### [Required action 1]
In the article on New York's Medicaid financing, what yearly income eligibility level did the law signed by Governor Nelson Rockefeller set for a family of four?
### [Required action 2]
Transcribe the article on New York's Medicaid financing from "At issue is" to "its local governments.".
### [Required action 3]
Pick up the article on New York's Medicaid financing after its last sentence and keep writing.

━━━ Extracted text

An interesting little tiff has erupted over the Republican health-care bill wending its way through the House. Most of the politicking over this bill has involved pushing and pulling from various national interest groups. But one debate lighting up my home state is an old-fashioned brawl between levels of government. The tiff is all the more interesting because it shows how policy will be made as America struggles with a needy, aging population.
At issue is the unusual way New York State finances Medicaid. When Medicaid was passed in the 1960s, New York thought it sounded like a splendid idea, and wanted to extend the boon of Medicaid to as many people as possible. The law ultimately signed by Governor Nelson Rockefeller set income eligibility at $6,000 per year for a family of four — just slightly below the U.S. median family income in that era. This would, of course, be quite expensive, so the law also required that local governments pick up roughly half the tab.
Eventually, New York’s generous eligibility requirements were scaled back. But the local financing requirements remained. New York has some of the highest per-capita Medicaid expenditures in the country, and a large share of that burden falls upon its local governments.

━━━━━━
━━━ Extracted information

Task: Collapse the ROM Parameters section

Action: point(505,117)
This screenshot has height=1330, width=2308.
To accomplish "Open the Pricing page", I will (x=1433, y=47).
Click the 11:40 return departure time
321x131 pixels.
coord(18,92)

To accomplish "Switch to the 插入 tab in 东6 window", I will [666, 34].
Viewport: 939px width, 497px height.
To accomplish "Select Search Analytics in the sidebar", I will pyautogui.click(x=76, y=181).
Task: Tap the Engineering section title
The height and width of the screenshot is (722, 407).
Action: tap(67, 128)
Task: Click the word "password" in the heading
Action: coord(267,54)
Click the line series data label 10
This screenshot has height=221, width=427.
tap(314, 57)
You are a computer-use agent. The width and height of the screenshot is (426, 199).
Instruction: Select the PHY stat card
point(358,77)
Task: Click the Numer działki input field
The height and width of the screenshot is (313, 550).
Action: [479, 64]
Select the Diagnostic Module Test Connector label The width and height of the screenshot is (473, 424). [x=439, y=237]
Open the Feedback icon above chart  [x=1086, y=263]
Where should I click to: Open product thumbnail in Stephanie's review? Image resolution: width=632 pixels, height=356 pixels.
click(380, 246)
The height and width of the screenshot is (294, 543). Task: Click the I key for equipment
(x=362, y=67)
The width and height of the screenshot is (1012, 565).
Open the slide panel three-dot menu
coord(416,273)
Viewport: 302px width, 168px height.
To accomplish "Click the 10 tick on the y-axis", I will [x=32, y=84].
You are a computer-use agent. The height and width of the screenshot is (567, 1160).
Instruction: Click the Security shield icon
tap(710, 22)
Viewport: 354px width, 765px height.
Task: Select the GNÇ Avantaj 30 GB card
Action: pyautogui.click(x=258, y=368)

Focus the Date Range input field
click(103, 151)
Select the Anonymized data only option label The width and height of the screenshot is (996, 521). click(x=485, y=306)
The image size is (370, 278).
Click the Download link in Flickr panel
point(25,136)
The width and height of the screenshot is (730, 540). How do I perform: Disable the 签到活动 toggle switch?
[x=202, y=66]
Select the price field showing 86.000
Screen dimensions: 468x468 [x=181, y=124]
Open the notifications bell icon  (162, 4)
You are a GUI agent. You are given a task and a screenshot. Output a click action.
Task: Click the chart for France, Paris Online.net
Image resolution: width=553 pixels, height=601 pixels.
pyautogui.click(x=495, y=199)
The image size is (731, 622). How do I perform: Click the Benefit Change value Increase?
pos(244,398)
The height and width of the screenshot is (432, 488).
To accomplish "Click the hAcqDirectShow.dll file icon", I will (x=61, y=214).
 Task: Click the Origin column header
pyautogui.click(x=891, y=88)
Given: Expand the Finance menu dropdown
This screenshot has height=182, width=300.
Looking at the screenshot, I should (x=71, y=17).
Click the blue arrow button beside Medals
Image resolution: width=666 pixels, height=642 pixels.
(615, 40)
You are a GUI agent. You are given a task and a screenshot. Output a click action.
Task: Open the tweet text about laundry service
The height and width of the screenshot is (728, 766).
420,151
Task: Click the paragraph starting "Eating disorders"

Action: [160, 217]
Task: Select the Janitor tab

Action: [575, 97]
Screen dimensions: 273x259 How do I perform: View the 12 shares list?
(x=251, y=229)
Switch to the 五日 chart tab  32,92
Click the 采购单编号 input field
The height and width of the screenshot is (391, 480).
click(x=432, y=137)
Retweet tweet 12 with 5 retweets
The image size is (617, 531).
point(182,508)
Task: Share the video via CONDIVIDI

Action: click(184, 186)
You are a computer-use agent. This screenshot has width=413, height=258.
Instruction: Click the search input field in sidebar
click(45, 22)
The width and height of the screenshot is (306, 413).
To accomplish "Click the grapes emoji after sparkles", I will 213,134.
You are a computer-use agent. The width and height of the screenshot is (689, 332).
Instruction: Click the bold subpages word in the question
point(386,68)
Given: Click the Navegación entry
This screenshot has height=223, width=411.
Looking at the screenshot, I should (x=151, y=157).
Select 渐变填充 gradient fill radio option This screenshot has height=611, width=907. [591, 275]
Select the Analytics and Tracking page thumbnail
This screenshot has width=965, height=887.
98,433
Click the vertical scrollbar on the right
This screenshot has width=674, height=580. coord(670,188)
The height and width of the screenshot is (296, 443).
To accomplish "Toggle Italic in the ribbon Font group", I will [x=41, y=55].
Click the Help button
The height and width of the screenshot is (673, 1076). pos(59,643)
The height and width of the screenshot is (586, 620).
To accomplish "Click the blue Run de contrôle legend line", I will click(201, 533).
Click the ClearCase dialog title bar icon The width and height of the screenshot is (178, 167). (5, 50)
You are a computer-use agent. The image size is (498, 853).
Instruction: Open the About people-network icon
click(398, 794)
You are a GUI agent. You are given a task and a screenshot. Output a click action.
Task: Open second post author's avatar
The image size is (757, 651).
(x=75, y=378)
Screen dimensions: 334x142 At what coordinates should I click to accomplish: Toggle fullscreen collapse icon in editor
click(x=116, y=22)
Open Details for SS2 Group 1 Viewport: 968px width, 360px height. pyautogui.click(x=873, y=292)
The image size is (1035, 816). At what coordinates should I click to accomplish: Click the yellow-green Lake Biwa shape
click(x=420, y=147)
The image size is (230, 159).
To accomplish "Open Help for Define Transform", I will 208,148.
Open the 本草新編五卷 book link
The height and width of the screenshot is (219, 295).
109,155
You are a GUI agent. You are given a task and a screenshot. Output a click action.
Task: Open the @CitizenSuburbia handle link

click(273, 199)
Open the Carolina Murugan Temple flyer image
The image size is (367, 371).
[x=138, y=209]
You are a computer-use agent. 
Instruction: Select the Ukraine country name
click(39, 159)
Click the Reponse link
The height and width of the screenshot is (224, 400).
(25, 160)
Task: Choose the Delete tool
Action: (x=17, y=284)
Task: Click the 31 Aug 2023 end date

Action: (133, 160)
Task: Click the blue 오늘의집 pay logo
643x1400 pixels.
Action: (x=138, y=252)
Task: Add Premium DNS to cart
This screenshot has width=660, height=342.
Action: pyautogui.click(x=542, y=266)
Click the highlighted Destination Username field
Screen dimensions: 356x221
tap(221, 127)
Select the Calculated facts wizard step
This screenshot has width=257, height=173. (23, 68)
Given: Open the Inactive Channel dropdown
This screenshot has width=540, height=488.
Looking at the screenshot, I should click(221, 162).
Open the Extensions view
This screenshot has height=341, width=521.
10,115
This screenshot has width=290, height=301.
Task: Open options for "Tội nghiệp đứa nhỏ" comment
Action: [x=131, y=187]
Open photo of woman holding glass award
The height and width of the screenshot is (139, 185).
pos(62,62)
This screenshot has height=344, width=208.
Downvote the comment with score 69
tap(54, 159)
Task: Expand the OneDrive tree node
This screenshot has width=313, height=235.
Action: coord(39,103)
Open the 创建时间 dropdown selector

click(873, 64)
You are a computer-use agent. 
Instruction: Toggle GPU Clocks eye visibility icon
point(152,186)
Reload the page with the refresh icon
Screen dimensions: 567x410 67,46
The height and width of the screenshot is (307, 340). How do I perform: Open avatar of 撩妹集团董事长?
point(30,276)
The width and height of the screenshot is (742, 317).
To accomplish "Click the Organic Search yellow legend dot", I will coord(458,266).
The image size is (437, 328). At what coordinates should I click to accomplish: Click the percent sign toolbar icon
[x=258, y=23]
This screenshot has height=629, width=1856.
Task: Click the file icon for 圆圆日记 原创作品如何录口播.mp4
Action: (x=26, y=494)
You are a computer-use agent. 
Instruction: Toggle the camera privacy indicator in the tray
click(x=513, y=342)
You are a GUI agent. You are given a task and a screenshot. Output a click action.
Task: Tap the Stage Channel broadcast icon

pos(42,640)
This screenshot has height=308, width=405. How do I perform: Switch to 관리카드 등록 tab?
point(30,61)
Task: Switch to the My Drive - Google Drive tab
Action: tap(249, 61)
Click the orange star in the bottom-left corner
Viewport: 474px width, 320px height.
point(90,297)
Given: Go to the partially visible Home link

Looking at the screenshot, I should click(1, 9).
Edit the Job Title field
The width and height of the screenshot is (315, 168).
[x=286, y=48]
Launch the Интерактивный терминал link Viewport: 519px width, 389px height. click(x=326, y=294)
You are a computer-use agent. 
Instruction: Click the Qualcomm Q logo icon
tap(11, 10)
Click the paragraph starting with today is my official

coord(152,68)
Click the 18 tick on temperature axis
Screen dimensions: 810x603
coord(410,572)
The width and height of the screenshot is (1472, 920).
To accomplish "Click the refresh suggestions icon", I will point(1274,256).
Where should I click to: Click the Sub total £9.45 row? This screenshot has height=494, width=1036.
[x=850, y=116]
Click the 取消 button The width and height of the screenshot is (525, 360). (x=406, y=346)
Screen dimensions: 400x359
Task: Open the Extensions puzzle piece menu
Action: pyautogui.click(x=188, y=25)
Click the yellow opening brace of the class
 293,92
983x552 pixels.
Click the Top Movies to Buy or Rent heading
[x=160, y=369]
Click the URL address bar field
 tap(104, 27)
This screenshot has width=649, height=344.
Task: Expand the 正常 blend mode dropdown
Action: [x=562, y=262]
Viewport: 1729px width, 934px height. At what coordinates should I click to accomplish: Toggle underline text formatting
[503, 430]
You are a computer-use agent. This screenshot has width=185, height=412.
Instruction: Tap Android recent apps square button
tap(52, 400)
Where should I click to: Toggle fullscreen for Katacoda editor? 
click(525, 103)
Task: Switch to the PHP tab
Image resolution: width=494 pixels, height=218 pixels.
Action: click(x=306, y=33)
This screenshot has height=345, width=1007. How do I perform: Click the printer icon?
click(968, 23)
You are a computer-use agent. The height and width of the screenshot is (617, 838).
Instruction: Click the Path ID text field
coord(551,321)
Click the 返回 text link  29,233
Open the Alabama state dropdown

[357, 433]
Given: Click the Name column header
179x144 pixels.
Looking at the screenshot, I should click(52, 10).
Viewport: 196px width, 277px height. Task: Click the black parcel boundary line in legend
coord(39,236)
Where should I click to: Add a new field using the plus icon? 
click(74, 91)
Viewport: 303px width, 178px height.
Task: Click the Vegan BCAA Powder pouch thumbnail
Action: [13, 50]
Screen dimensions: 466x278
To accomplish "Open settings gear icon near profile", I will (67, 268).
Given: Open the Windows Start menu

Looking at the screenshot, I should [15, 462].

━━━━━━

### [Exercise response 1]
$6,000 per year.

### [Exercise response 2]
At issue is the unusual way New York State finances Medicaid. When Medicaid was passed in the 1960s, New York thought it sounded like a splendid idea, and wanted to extend the boon of Medicaid to as many people as possible. The law ultimately signed by Governor Nelson Rockefeller set income eligibility at $6,000 per year for a family of four — just slightly below the U.S. median family income in that era. This would, of course, be quite expensive, so the law also required that local governments pick up roughly half the tab.
Eventually, New York’s generous eligibility requirements were scaled back. But the local financing requirements remained. New York has some of the highest per-capita Medicaid expenditures in the country, and a large share of that burden falls upon its local governments.

### [Exercise response 3]
That’s a winning formula for New York State legislators, who get to give away lots of money to key interest groups at minimal cost to the state budget. But thanks to New York State’s somewhat odd geography, it is catastrophic for a lot of smaller towns.
Politically and economically, you can think of New York as actually two states, maybe three, lashed together. Downstate is rich, funded by high-skilled and high-productivity industries like finance and advertising. It’s also liberal. Western and northern New York are poor, either rural or deindustrializing, and conservative.
In theory, this should be a good deal for New Yorkers outside the downstate area; they should enjoy high levels of government spending funded by richer people downstate. Instead, in some ways it’s proven a disaster. Decades of population decline mean that Democrats control the state assembly and drive policies — like the Medicaid financing system — that work well enough downstate, but prove disastrous in the rest of the state.
The heavy regulatory and tax burden on those poorer counties makes their problems worse. As population has declined, jobs and young skilled workers have fled, while the old and needy remained. Anyone thinking of moving back (and lots of exiles want to), faces not only the burden of finding a job, but also of paying the taxes that downstate politics require.
When the problem gets too bad, the state legislature tosses some money at those declining counties. But the fundamental problem doesn’t go away, and they continue to slowly strangle under a government burden designed for the politics and economics of a richer place.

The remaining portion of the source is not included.